[Screenshot grounding data]
++++++
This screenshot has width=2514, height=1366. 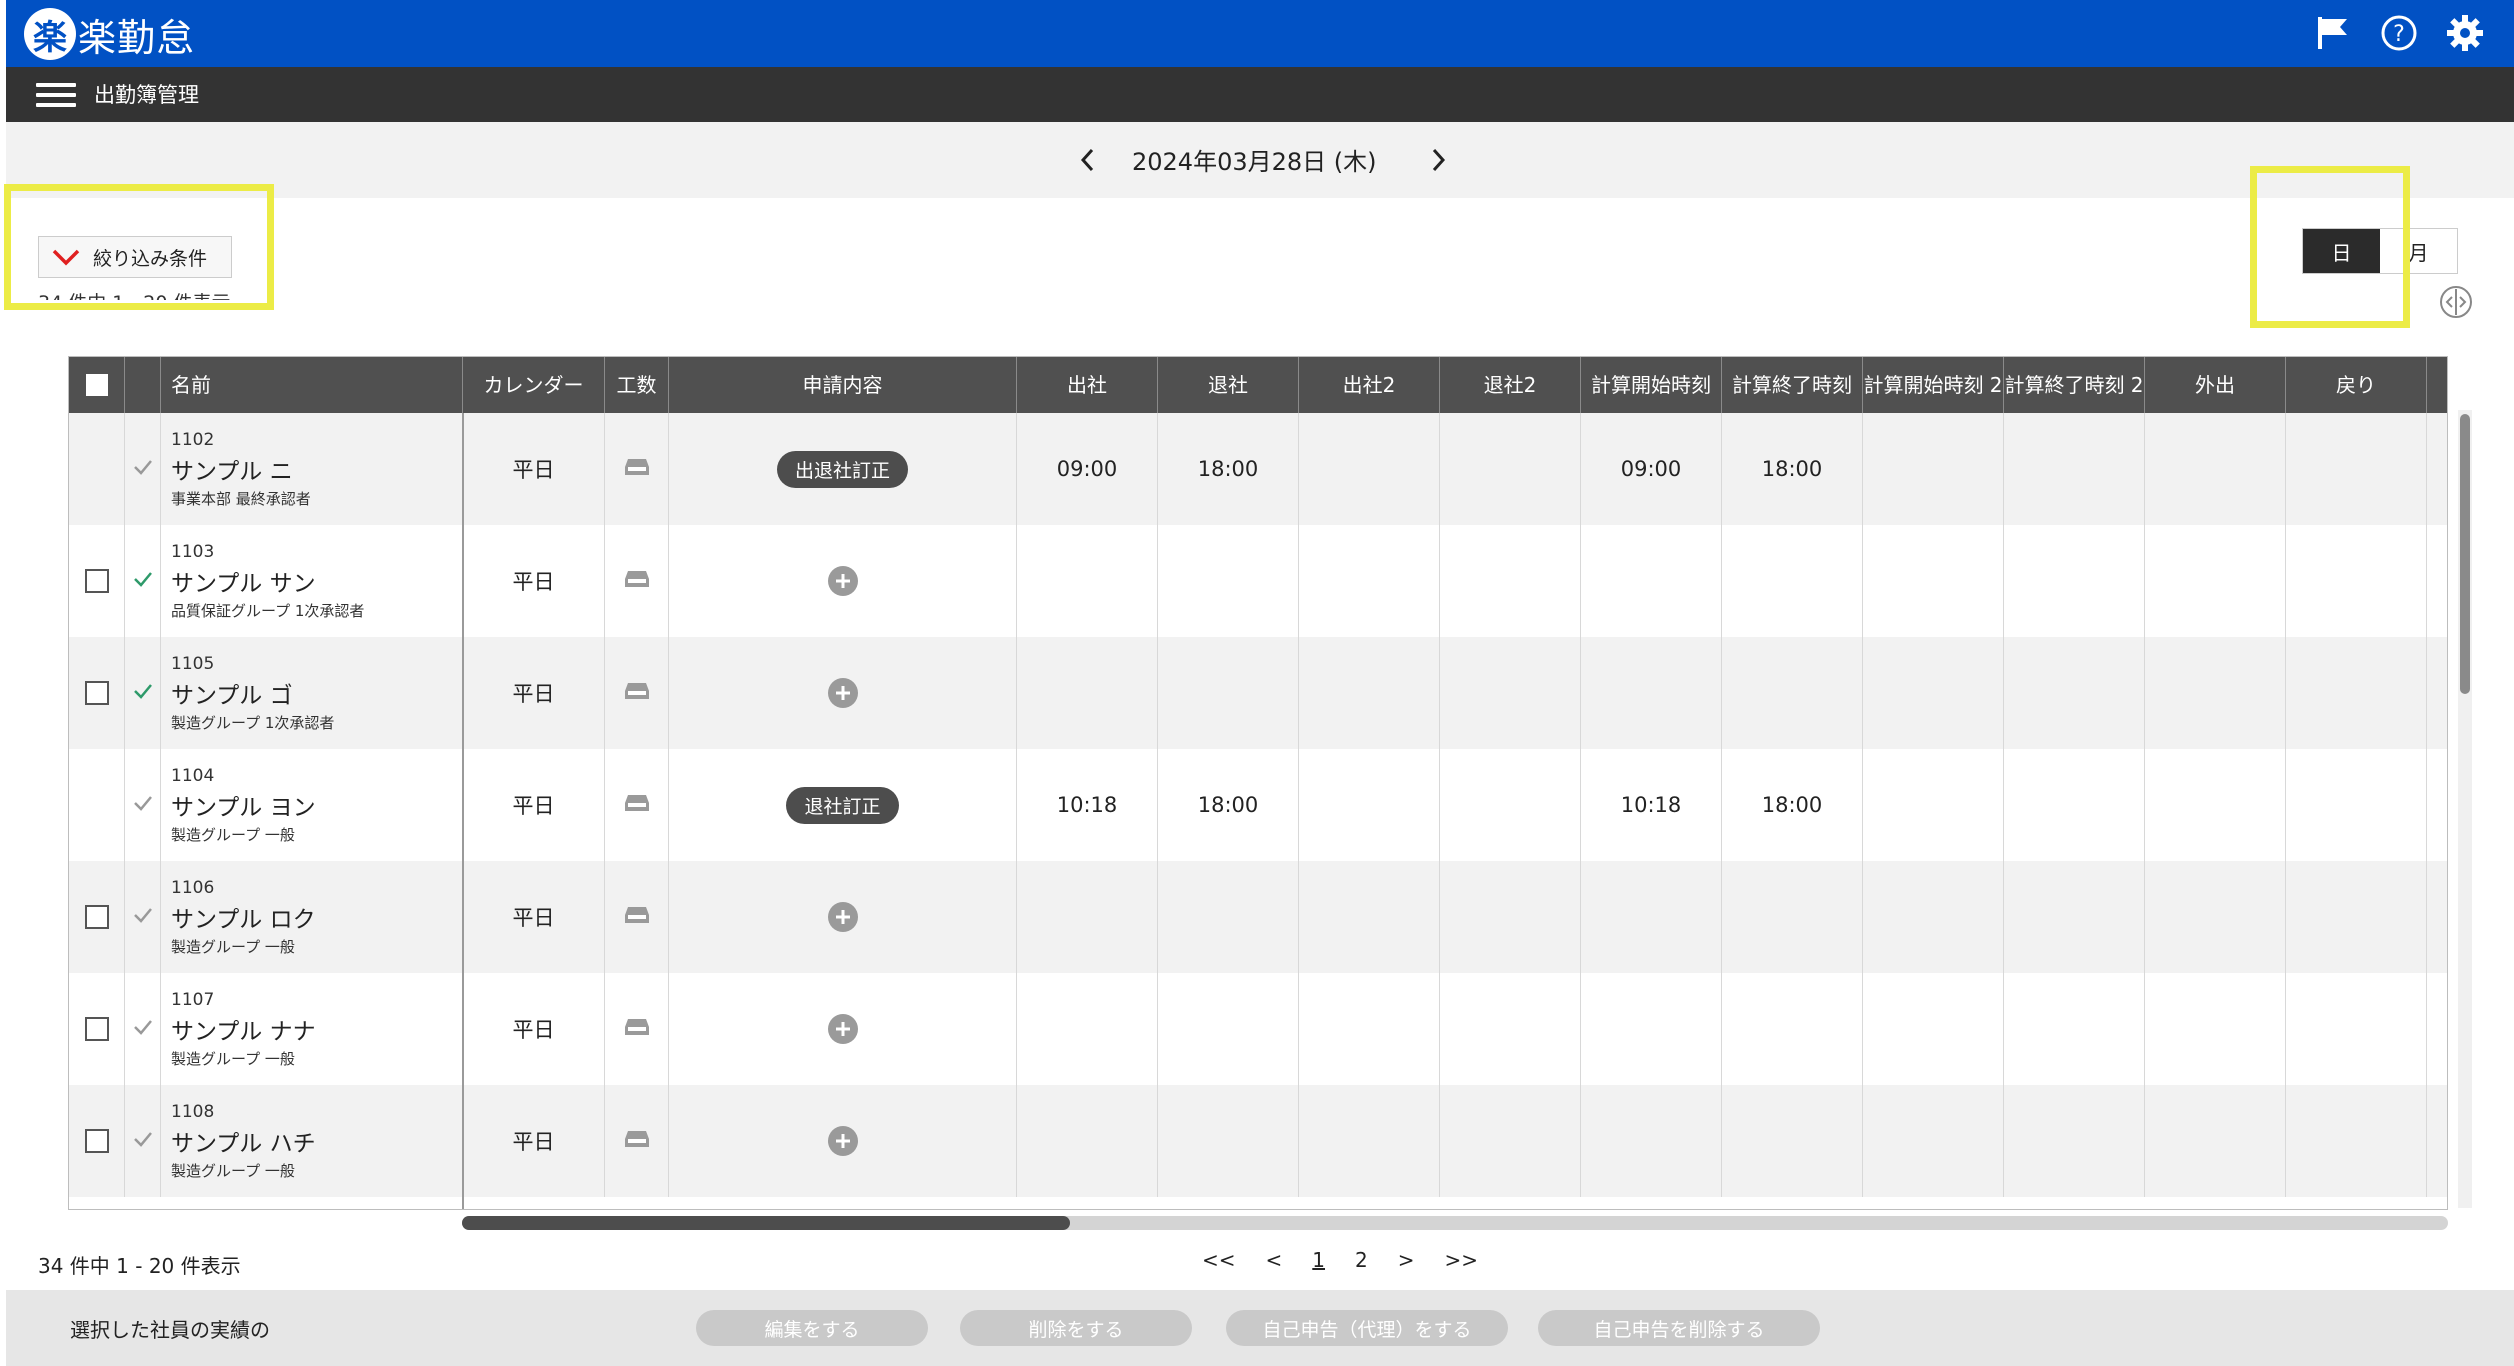 I want to click on header-calc-end2: 計算終了時刻 2, so click(x=2074, y=385).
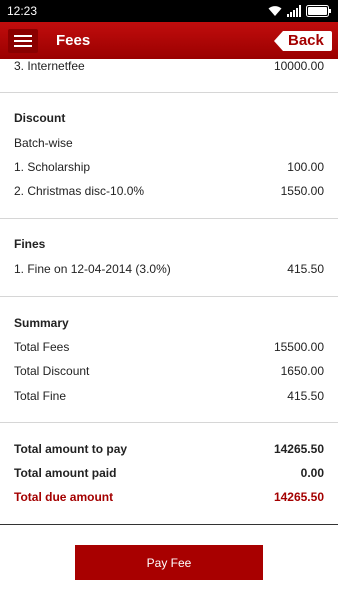  I want to click on summary-heading: Summary, so click(42, 323).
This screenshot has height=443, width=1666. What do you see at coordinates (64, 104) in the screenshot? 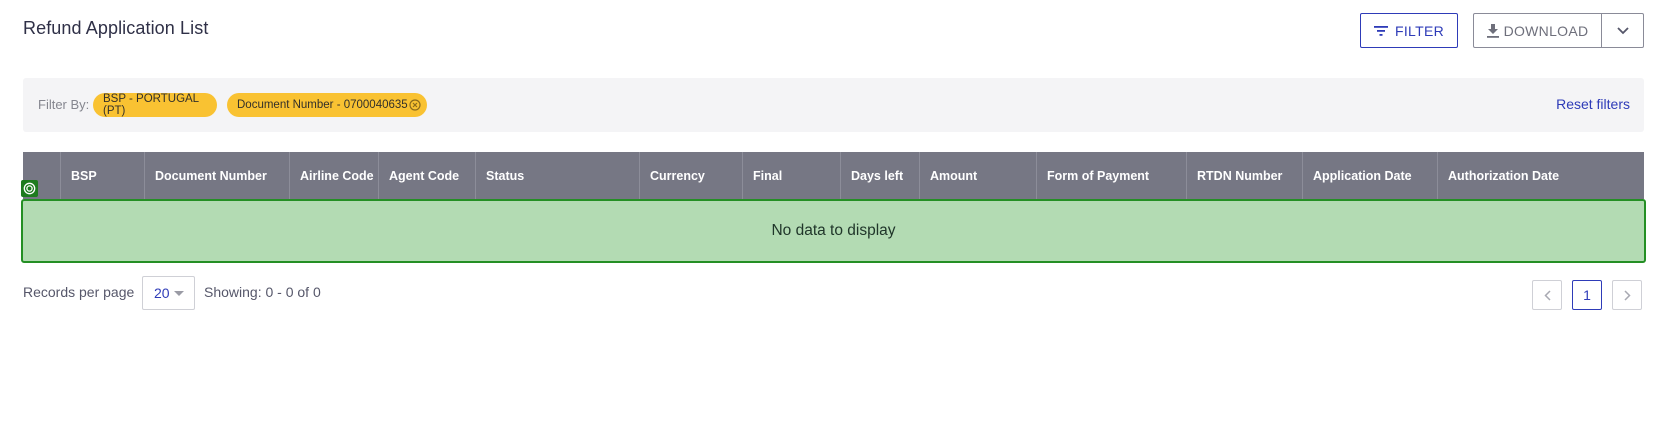
I see `filter-by-label: Filter By:` at bounding box center [64, 104].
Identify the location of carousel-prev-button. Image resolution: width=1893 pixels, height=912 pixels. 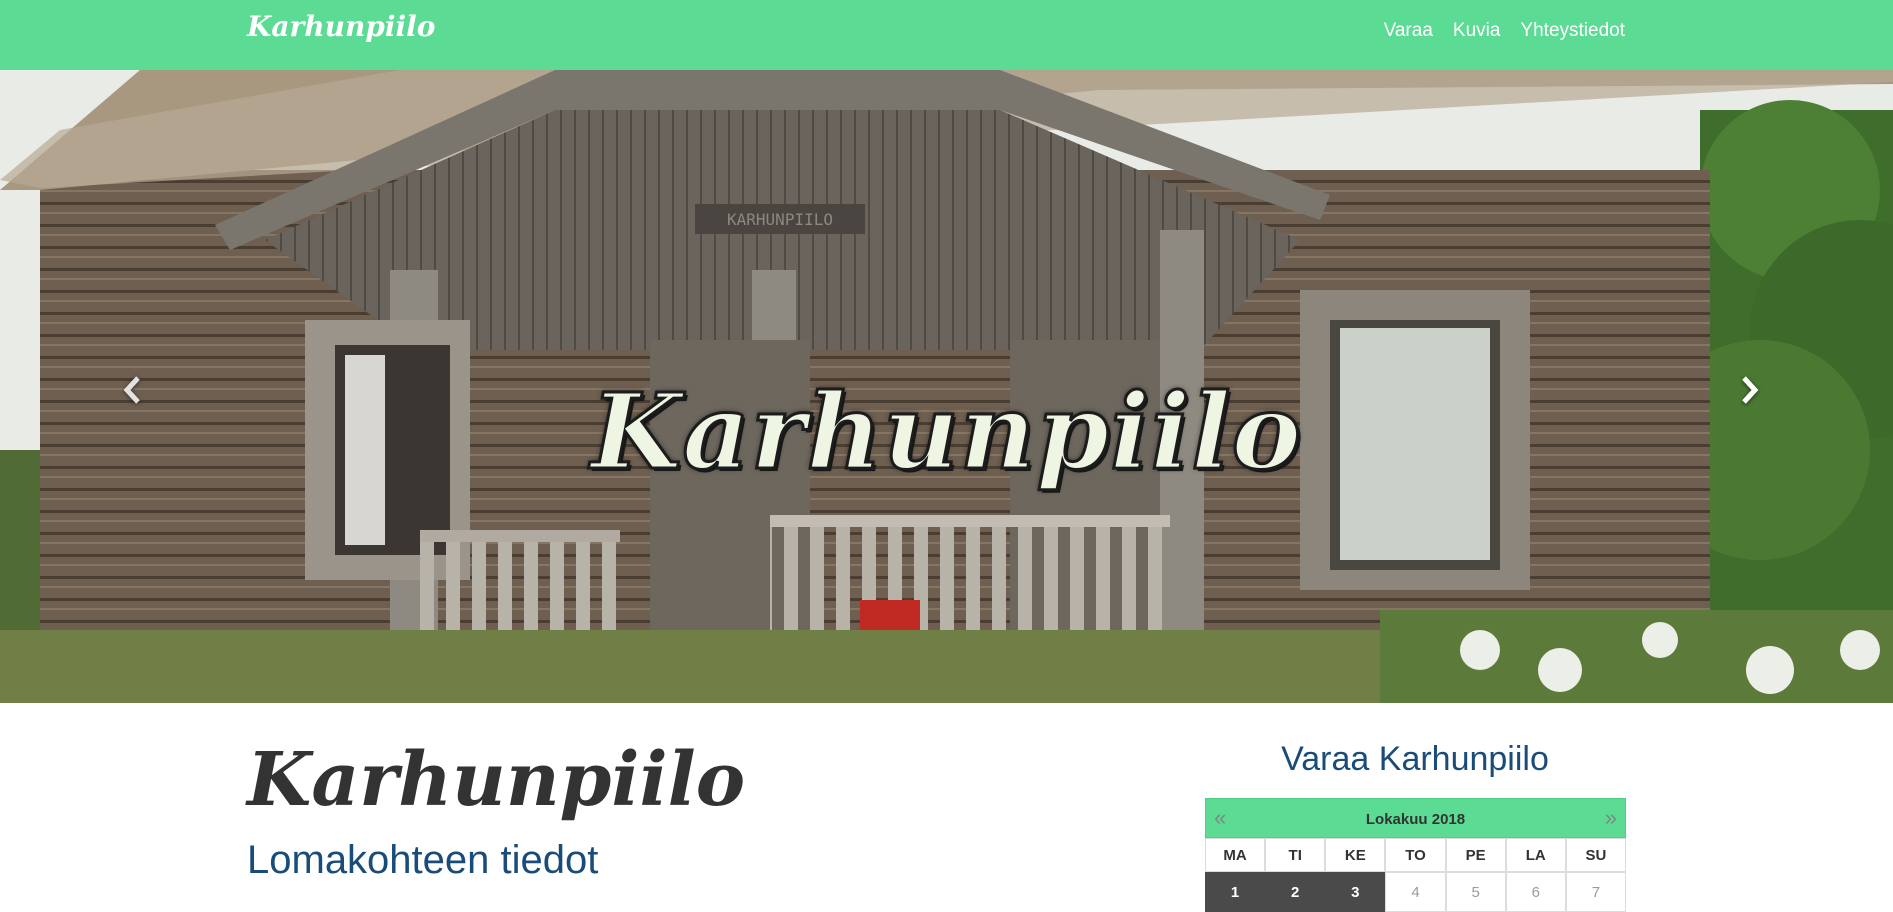
(132, 390).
++++++
Try it – Please format the lines starting at the one containing "Identify the location" and ending with the last line of the items as a JSON list of strings, one string per line, with blank lines omitted. Leave out the pictures.

Result –
[
  "Identify the location of carousel-prev-button. Image resolution: width=1893 pixels, height=912 pixels. ",
  "(132, 390)."
]